After various changes of employment, dictated mainly by a desire to have time for study, he became assistant teacher of mathematics in Perth Academy in 1794. In 1803, he was appointed to a mathematical mastership in the Royal Military College at Great Marlow; he continued in this post after it moved to Sandhurst, recommended by Playfair.

In 1804 he was elected a Fellow of the Royal Society of Edinburgh. His proposers were John Playfair, Thomas Charles Hope and William Wright.

In 1819 he was chosen to succeed John Playfair in the chair of mathematics at Edinburgh. Playfair's second chair (in Natural Philosophy) was taken by John Leslie.
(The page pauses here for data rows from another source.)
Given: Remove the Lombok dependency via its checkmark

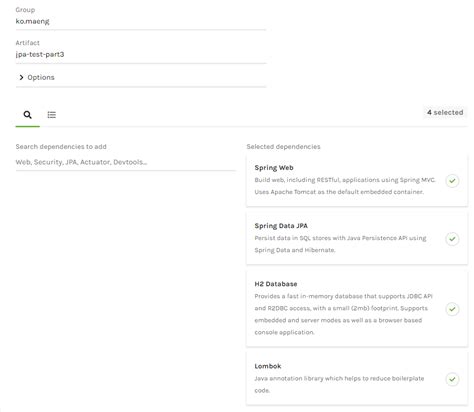Looking at the screenshot, I should pyautogui.click(x=452, y=379).
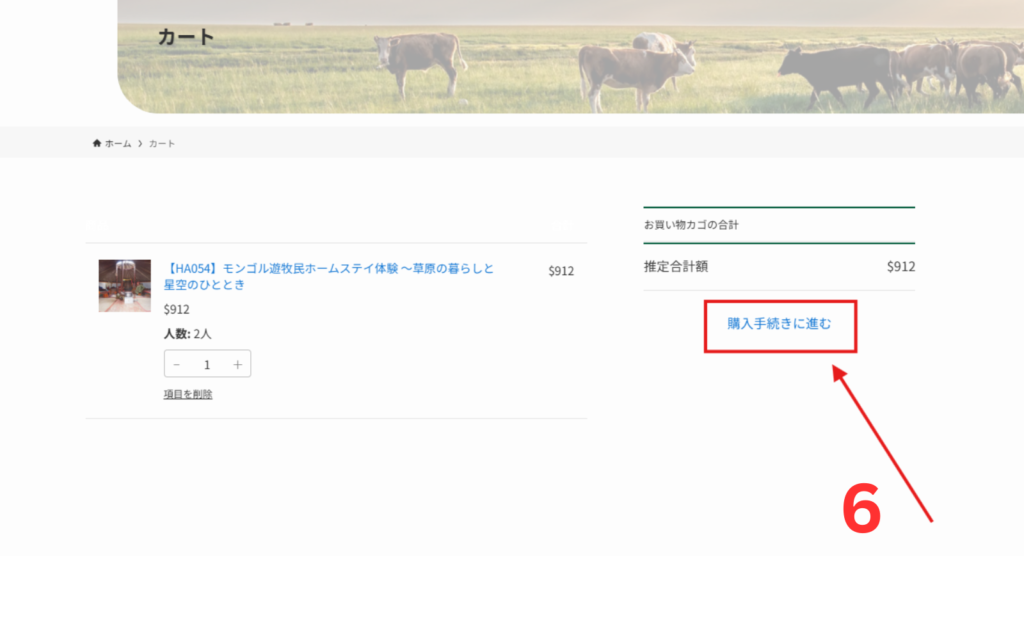The width and height of the screenshot is (1024, 640).
Task: Click the $912 estimated total amount
Action: 900,267
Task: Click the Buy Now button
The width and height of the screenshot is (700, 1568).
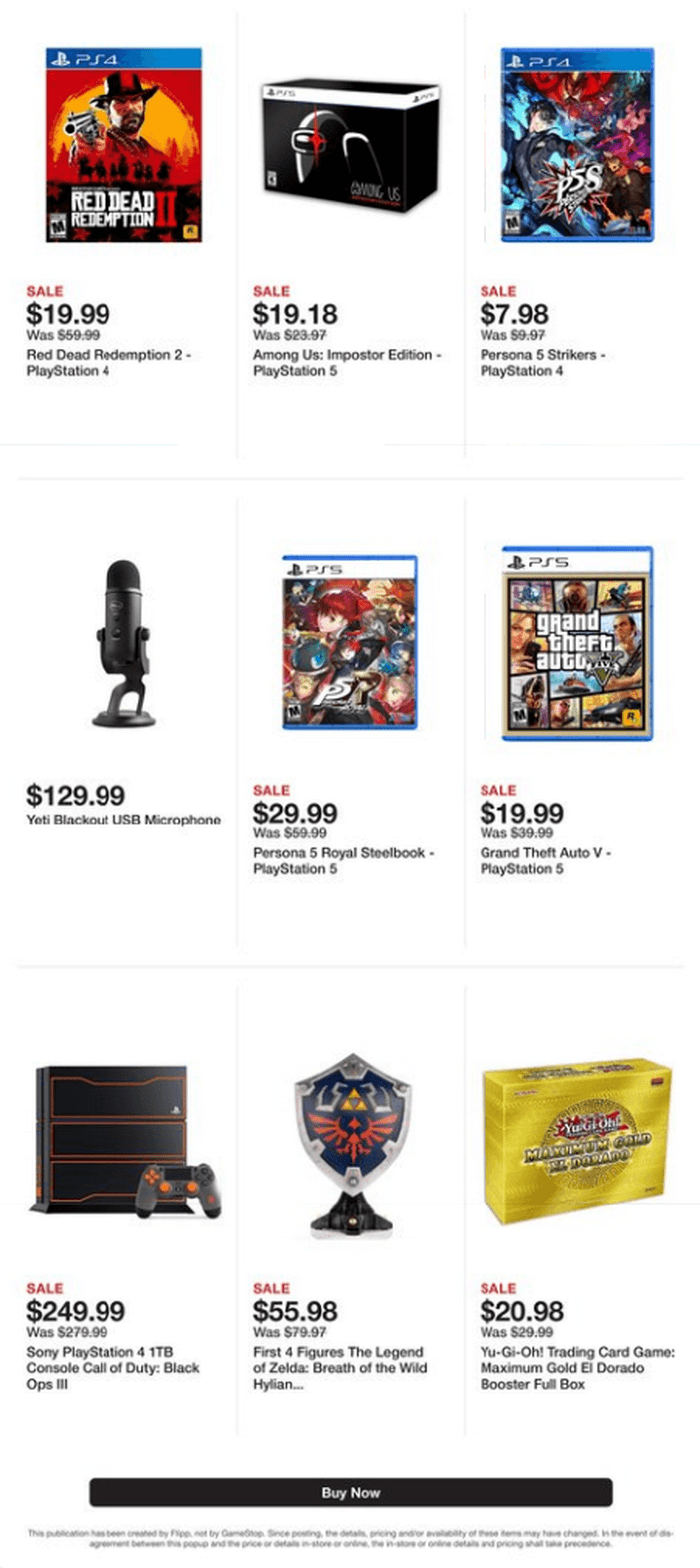Action: pyautogui.click(x=350, y=1492)
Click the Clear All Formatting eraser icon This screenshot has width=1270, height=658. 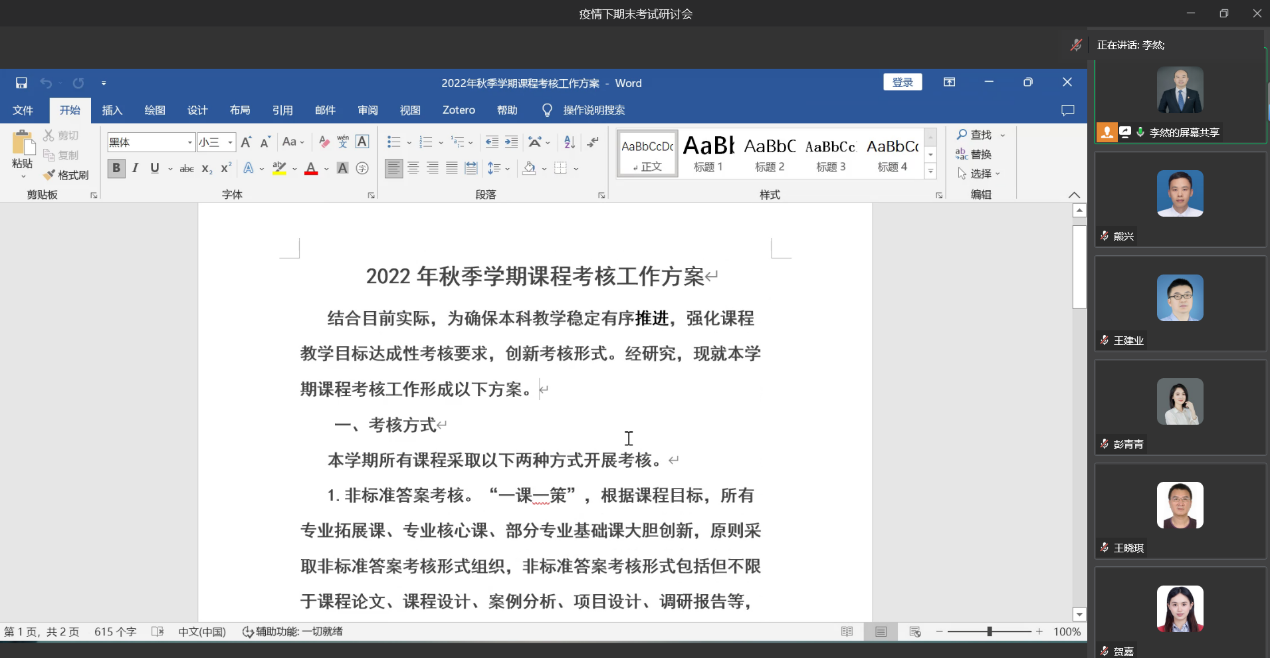[x=323, y=142]
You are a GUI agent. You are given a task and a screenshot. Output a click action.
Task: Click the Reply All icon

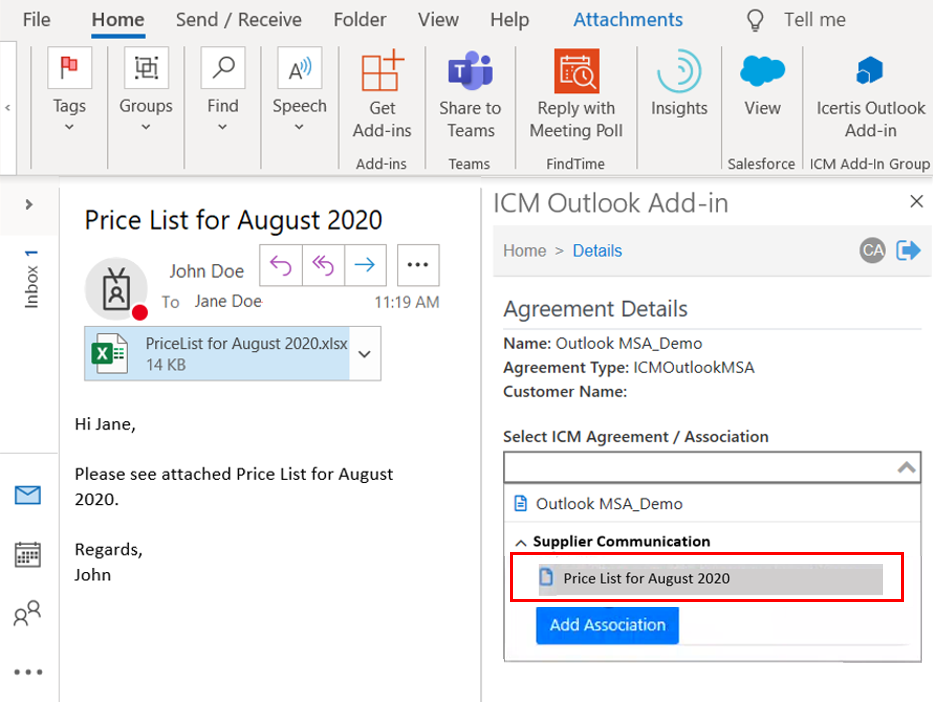(323, 265)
Wallace developed a reputation for being an excellent teacher. Among his students was Mary Somerville. In 1838 he retired from the university due to ill health. In his final years he lived at 6 Lauriston Lane on the south side of Edinburgh.

He died in Edinburgh aged 74 and was buried in Greyfriars Kirkyard. The grave lies on the north-facing retaining wall in the centre of the northern section.
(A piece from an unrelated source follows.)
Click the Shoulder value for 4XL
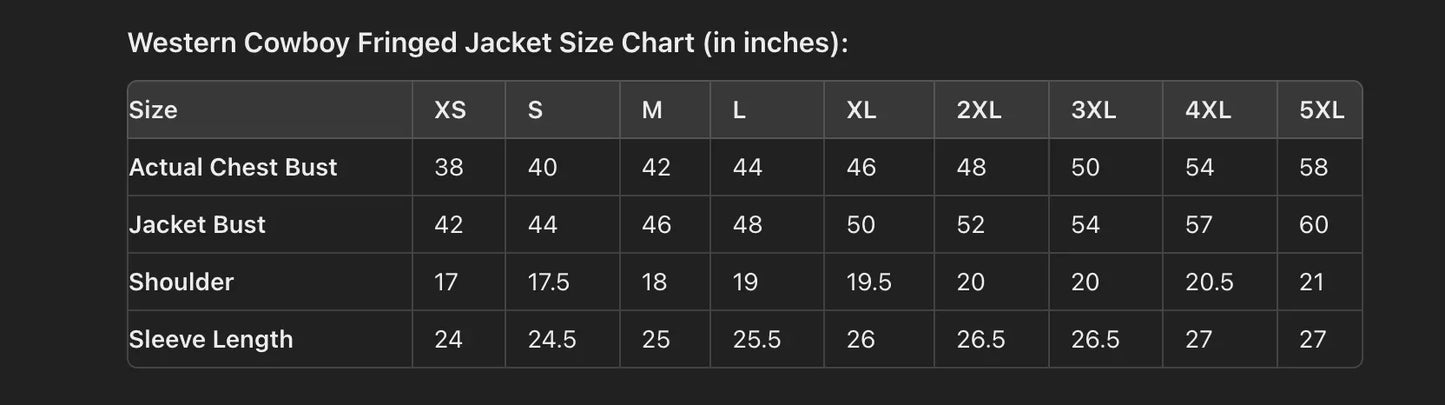pyautogui.click(x=1208, y=282)
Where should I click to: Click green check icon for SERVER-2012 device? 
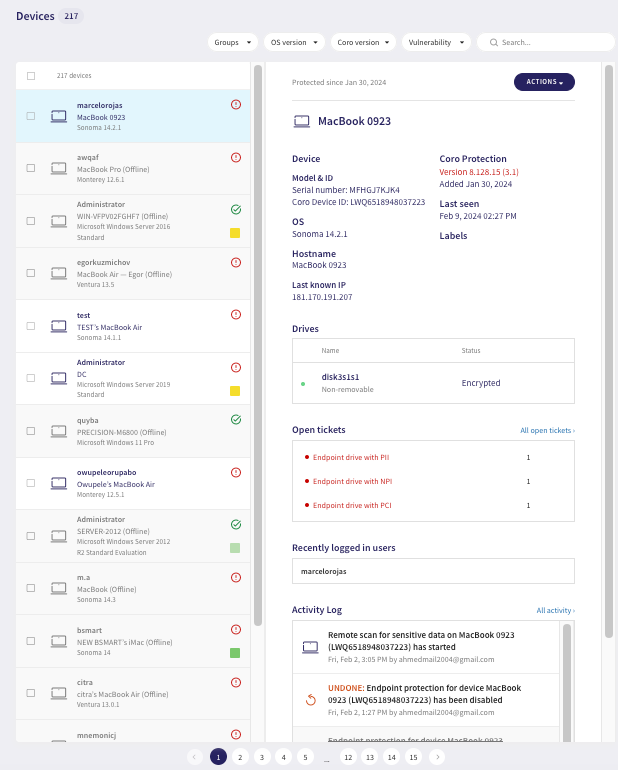point(236,524)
==Mathematical contributions==
In his earlier years Wallace was an occasional contributor to Leybourne's Mathematical Repository and the Gentleman's Mathematical Companion. Between 1801 and 1810 he contributed articles on "Algebra", "Conic Sections", "Trigonometry", and several others in mathematical and physical science to the fourth edition of the Encyclopædia Britannica, and some of these were retained in subsequent editions from the fifth to the eighth inclusive. He was also the author of the principal mathematical articles in the Edinburgh Encyclopædia, edited by David Brewster. He also contributed many important papers to the Transactions of the Royal Society of Edinburgh.
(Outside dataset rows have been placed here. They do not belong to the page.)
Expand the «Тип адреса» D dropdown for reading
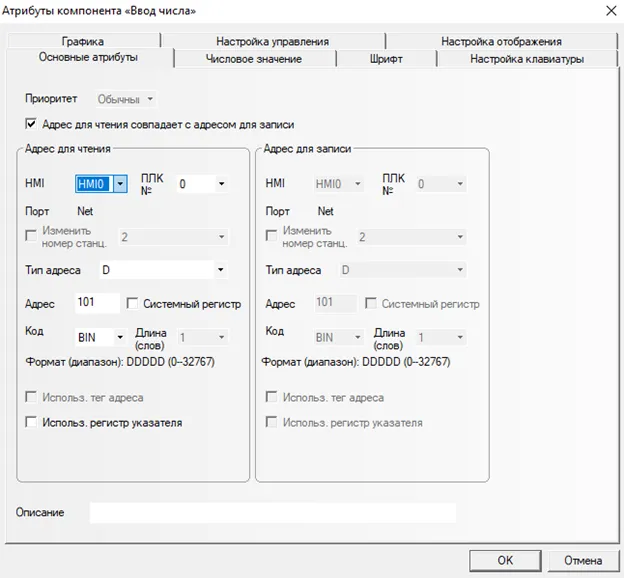Image resolution: width=624 pixels, height=578 pixels. click(219, 270)
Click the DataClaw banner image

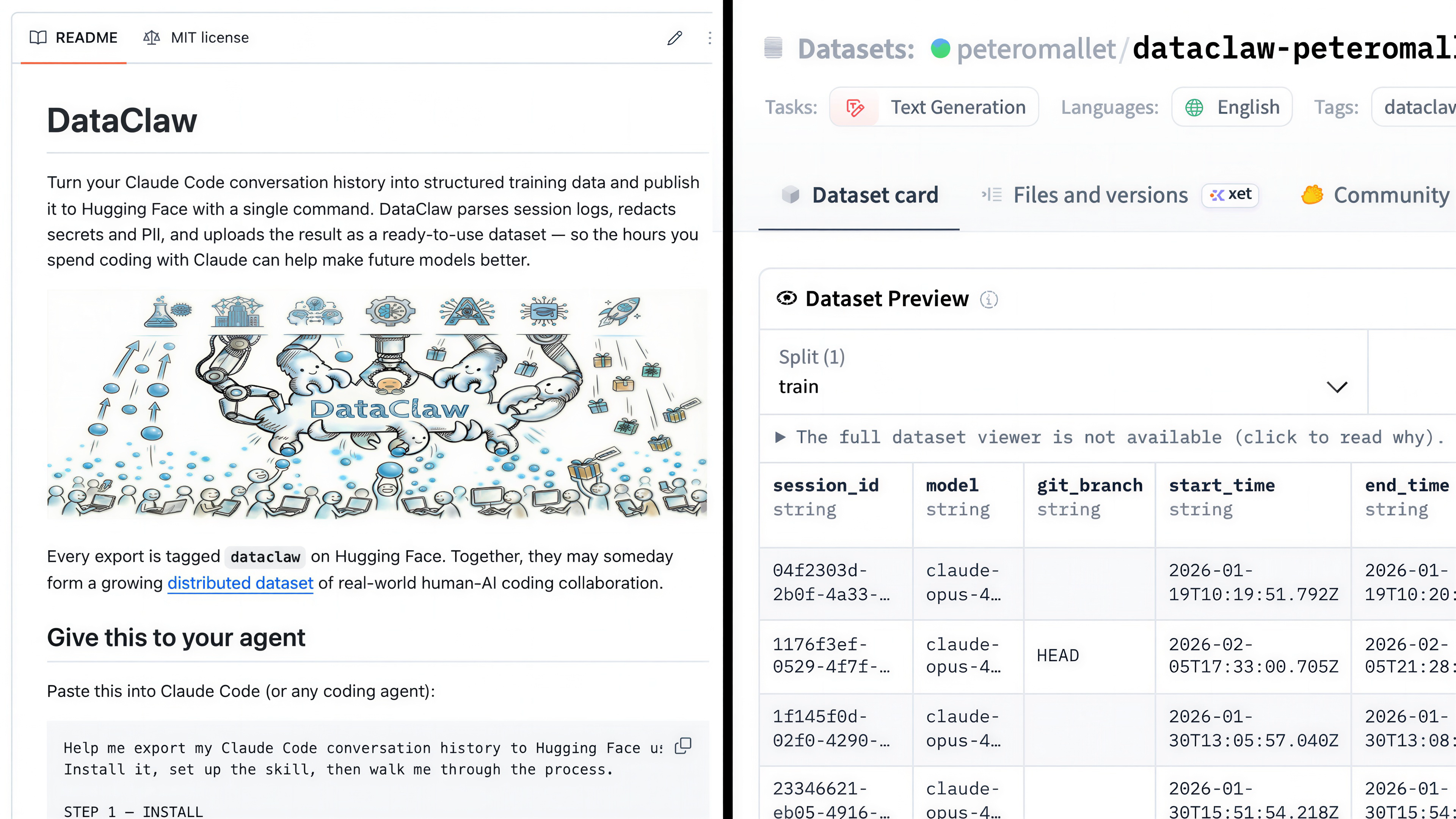pyautogui.click(x=377, y=404)
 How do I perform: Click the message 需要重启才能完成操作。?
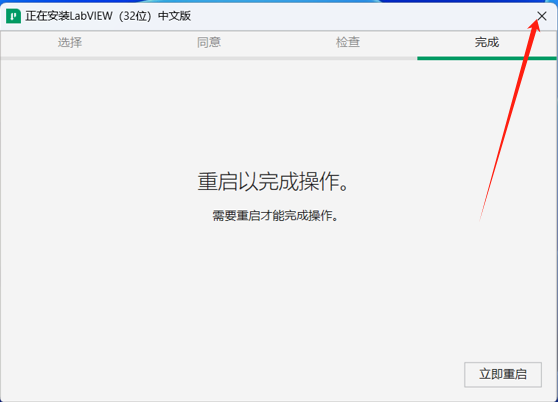[x=275, y=215]
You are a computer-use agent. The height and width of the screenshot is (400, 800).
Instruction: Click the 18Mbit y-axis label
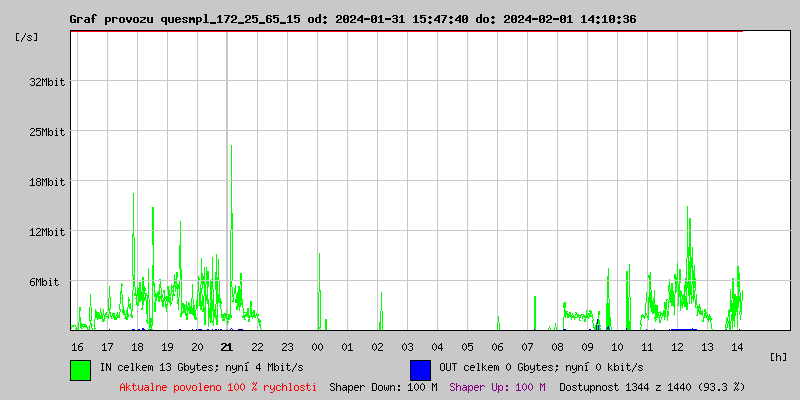47,182
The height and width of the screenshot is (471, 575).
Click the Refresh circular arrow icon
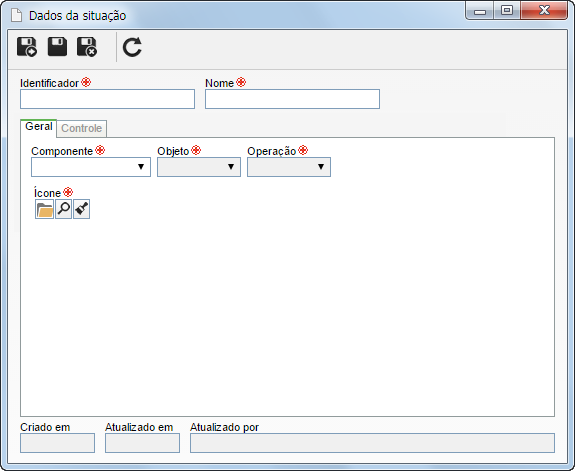click(132, 47)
He mainly worked in the field of geometry and in 1799 became the first to publish the concept of the Simson line, which erroneously was attributed to Robert Simson. In 1807 he proved a result about polygons with an equal area, that later became known as the Bolyai–Gerwien theorem. His most important contribution to British mathematics however was, that he was one of the first mathematicians introducing and promoting the advancement of the continental European version of calculus in Britain.

==Other works==
Wallace also worked in astronomy and invented the eidograph, a mechanical device for scaling drawings.

==Books==
- A Geometrical Treatise on the Conic Sections with an Appendix Containing Formulae for their Quadrature. (1838)
- Geometrical Theorems and Analytical Formulae with their application to the Solution of Certain Geodetical Problems and an Appendix. (1839)

==Family==

Wallace was married to Janet Kerr (1775–1824).

His daughter, Margaret Wallace, married the mathematician Thomas Galloway. His sons included the Rev Alexander Wallace (1803–1842), William Wallace MD (1804–1864) and Archibald C. Wallace (1806–1830).